— Instructions for the task —
Begin at the line containing "Click the French Knot tool" in the entries below and end at the line containing "Switch to mobile phone device view"; transcribe that range exactly and nothing outside it.

— Records for the task —
----------------
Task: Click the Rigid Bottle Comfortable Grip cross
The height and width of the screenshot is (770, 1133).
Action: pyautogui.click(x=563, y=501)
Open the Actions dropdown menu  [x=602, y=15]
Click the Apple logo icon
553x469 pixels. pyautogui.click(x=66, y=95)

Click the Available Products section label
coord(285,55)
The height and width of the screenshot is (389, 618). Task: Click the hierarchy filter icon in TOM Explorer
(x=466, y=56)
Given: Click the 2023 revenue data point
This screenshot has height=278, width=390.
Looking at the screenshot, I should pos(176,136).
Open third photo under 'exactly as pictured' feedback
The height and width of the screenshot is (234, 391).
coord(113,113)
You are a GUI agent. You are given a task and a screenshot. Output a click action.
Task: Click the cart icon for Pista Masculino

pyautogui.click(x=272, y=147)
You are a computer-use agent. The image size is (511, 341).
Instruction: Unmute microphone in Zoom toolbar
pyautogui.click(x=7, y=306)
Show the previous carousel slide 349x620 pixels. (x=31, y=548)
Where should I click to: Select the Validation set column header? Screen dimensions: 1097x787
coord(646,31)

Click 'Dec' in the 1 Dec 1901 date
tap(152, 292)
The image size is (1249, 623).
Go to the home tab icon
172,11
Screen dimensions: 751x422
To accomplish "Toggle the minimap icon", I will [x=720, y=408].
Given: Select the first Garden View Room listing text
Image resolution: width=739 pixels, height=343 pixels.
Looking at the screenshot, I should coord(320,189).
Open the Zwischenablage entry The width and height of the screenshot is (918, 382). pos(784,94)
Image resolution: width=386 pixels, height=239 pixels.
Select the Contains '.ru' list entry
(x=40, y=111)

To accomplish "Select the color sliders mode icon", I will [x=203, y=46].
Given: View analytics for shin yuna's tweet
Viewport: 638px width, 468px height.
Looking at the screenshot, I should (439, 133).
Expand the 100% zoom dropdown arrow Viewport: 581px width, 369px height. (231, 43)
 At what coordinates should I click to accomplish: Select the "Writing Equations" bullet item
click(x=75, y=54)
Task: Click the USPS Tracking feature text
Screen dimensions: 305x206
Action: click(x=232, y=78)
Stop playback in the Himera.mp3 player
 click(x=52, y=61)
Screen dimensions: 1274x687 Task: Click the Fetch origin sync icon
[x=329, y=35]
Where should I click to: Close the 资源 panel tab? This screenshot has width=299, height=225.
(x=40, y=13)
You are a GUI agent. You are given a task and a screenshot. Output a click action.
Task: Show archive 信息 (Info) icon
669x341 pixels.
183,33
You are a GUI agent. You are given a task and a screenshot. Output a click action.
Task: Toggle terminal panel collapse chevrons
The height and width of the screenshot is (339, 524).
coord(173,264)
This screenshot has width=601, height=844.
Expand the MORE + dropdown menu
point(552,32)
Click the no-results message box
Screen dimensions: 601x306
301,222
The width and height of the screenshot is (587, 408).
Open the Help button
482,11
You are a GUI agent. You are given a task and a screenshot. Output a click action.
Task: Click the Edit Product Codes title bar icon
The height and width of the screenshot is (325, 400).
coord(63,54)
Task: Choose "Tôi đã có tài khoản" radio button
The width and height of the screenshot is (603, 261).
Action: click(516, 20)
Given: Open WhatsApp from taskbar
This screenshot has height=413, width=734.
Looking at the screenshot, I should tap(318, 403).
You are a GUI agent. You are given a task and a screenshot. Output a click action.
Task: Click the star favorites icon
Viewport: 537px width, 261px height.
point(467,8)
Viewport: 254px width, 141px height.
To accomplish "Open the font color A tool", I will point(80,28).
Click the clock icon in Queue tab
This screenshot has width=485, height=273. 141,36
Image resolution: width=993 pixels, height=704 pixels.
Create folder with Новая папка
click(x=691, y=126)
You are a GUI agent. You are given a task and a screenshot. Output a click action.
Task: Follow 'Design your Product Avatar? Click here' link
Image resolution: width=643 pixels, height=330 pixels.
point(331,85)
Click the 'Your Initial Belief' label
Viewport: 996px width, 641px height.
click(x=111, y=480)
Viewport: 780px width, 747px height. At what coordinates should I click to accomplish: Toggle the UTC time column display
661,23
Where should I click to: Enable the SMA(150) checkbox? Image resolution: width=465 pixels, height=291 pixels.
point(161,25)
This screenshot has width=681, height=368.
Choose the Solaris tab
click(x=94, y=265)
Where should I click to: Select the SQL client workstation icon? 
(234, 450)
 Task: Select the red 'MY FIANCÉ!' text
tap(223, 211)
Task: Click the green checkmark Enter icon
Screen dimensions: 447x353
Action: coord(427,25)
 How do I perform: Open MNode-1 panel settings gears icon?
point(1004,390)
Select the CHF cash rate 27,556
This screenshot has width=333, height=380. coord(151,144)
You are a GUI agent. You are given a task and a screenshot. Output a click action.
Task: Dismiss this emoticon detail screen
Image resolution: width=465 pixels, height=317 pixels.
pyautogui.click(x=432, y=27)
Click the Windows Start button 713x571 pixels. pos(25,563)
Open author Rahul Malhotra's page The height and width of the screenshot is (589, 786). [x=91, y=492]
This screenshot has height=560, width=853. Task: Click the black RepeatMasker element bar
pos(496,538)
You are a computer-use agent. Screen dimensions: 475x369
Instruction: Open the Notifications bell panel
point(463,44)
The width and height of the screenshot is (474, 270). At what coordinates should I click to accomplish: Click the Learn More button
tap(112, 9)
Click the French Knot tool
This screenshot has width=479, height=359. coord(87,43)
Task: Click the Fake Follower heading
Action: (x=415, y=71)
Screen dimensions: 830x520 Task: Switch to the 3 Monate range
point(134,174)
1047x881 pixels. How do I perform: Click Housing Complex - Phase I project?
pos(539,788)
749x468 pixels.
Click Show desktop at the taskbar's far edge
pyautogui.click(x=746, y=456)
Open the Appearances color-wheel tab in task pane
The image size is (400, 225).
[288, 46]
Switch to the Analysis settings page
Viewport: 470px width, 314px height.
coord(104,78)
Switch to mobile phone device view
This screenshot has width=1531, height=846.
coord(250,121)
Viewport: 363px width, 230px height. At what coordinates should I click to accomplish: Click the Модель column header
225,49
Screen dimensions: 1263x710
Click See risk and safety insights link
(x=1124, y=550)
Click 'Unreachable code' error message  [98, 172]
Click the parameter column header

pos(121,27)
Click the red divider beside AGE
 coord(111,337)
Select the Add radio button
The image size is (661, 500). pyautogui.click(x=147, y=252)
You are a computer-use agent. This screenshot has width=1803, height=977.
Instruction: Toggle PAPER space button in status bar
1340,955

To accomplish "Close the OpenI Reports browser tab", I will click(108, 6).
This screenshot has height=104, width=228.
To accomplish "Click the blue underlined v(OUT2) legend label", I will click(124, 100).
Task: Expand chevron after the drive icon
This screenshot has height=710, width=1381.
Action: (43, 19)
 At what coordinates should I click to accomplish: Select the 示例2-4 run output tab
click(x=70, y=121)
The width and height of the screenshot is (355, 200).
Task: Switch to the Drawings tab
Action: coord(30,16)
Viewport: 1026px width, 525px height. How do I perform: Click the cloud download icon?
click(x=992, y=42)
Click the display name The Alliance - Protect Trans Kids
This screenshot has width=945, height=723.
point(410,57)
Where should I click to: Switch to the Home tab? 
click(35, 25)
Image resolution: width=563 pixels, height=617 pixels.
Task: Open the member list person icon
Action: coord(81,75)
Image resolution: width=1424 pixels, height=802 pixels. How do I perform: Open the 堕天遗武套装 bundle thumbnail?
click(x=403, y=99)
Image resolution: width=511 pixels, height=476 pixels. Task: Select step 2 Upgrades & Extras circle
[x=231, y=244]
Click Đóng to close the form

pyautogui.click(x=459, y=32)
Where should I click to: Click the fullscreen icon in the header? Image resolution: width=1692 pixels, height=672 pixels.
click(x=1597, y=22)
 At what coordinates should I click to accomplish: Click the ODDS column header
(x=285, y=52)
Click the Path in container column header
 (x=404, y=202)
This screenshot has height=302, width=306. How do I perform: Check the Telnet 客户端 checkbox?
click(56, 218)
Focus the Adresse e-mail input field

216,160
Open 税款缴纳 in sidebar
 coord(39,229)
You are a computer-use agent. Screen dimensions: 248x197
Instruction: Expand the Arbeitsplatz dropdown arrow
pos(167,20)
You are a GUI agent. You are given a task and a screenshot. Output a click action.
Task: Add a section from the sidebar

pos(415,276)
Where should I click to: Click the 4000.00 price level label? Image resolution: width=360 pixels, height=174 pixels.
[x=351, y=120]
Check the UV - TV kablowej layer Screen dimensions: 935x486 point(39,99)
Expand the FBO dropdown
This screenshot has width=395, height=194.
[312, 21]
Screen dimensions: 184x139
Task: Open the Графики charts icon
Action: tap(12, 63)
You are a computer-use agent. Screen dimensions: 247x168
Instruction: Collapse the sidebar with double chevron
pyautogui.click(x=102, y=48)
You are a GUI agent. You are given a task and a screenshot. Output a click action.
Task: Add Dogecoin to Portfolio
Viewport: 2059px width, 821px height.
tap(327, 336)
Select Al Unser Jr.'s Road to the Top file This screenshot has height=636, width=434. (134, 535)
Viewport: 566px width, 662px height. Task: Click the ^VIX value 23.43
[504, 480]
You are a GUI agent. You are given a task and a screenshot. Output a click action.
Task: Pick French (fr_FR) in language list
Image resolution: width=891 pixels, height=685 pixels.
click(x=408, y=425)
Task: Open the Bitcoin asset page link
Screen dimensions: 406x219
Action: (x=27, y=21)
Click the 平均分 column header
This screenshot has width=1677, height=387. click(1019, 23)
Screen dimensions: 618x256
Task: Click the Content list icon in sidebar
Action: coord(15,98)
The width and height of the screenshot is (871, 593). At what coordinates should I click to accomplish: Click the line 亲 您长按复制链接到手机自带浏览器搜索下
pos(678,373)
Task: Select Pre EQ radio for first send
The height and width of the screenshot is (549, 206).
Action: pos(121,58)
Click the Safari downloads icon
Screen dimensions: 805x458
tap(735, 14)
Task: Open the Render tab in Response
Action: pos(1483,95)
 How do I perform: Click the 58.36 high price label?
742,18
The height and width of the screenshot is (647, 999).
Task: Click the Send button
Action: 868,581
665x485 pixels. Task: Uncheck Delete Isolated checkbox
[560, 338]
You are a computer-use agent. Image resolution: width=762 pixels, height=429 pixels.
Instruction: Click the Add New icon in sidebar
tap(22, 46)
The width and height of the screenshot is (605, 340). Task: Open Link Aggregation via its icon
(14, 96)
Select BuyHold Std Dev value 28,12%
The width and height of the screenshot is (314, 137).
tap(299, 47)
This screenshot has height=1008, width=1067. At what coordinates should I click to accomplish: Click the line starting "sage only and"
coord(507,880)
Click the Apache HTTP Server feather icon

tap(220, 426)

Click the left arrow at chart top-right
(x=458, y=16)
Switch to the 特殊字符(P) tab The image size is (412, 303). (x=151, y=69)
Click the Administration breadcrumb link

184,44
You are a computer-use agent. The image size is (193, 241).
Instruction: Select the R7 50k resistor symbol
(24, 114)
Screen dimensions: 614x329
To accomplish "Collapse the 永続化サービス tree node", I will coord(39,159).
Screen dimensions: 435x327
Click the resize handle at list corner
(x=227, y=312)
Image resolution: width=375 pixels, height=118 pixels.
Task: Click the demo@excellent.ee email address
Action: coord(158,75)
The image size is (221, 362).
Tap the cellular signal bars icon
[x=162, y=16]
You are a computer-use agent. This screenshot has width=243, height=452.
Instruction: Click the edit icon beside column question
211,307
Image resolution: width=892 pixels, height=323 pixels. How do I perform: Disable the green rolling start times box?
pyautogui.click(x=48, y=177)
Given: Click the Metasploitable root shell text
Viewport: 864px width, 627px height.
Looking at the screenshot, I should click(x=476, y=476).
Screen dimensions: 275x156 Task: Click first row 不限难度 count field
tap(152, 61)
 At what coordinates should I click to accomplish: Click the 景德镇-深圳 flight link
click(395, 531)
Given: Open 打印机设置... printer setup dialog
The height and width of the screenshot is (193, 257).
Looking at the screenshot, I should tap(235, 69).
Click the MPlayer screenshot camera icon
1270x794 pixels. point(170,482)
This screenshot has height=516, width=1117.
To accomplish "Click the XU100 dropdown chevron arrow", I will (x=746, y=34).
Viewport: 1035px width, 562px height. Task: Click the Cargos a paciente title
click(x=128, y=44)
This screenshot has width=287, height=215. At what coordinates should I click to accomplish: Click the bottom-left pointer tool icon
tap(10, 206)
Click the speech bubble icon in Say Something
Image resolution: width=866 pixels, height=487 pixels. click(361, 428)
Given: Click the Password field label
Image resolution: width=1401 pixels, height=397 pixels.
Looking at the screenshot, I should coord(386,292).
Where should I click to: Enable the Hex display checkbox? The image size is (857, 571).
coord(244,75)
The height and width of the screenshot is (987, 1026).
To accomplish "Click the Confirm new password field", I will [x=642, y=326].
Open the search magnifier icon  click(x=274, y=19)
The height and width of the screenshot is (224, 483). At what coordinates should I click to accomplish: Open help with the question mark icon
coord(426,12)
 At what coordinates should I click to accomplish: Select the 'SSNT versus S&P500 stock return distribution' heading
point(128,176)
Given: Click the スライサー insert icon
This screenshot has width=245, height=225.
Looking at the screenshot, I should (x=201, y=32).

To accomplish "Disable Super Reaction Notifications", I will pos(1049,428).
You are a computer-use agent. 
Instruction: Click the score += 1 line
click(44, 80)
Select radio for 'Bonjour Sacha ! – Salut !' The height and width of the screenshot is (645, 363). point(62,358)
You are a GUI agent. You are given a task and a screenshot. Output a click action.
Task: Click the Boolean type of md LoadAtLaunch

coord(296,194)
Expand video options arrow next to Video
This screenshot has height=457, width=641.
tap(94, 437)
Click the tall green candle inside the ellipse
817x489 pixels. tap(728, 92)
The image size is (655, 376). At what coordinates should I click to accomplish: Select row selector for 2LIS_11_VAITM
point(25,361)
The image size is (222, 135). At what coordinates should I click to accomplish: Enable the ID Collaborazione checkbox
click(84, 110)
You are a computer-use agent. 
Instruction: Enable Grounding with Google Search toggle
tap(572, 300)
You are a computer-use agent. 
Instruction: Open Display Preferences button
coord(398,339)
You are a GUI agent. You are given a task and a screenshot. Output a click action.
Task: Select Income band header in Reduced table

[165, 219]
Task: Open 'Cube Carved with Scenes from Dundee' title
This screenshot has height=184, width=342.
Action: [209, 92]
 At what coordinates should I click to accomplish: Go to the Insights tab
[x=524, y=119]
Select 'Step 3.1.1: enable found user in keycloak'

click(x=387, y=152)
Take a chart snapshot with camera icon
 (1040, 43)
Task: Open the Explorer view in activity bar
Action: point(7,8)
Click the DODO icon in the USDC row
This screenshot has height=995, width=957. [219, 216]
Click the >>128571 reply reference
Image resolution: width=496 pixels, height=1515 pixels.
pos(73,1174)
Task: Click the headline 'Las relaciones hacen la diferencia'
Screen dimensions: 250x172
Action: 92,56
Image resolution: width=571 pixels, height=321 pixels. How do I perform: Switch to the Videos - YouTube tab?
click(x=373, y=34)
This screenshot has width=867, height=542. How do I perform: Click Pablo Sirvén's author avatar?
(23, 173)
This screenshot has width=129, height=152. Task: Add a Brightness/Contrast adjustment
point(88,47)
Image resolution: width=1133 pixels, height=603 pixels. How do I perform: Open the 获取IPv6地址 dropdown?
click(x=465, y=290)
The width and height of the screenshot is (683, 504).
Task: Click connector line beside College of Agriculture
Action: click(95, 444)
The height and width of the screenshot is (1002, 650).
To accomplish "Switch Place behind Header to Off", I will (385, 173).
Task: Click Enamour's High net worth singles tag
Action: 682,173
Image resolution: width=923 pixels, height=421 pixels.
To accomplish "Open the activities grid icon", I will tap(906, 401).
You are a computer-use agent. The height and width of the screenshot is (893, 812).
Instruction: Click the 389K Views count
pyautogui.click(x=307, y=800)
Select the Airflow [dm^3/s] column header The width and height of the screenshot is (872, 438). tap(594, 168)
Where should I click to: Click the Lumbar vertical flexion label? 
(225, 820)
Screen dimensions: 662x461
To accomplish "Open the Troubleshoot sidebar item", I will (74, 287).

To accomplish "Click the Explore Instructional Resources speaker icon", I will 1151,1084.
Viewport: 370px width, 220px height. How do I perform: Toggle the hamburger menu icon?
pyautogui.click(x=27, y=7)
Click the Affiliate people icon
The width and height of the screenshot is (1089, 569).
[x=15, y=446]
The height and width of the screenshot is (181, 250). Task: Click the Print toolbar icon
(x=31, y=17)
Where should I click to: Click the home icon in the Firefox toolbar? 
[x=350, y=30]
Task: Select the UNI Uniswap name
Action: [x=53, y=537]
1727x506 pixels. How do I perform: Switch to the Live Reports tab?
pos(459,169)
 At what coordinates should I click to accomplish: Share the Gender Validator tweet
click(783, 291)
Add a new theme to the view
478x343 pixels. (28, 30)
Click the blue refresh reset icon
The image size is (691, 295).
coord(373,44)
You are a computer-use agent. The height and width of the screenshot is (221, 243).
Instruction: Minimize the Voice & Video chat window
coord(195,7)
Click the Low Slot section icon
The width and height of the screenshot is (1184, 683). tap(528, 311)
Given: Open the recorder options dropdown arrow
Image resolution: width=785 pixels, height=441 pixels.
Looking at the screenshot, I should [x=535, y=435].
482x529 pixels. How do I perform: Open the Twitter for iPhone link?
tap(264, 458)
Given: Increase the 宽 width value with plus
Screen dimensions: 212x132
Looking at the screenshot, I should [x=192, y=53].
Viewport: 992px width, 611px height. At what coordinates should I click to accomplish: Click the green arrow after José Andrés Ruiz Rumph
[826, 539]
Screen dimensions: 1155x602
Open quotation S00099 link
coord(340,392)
----------------
— Result of the task —
Click the French Knot tool
This screenshot has width=479, height=359. coord(87,43)
Task: Click the Fake Follower heading
Action: (x=415, y=71)
Screen dimensions: 830x520 Task: Switch to the 3 Monate range
point(134,174)
1047x881 pixels. How do I perform: Click Housing Complex - Phase I project?
pos(539,788)
749x468 pixels.
Click Show desktop at the taskbar's far edge
pyautogui.click(x=746, y=456)
Open the Appearances color-wheel tab in task pane
The image size is (400, 225).
[288, 46]
Switch to the Analysis settings page
Viewport: 470px width, 314px height.
coord(104,78)
Switch to mobile phone device view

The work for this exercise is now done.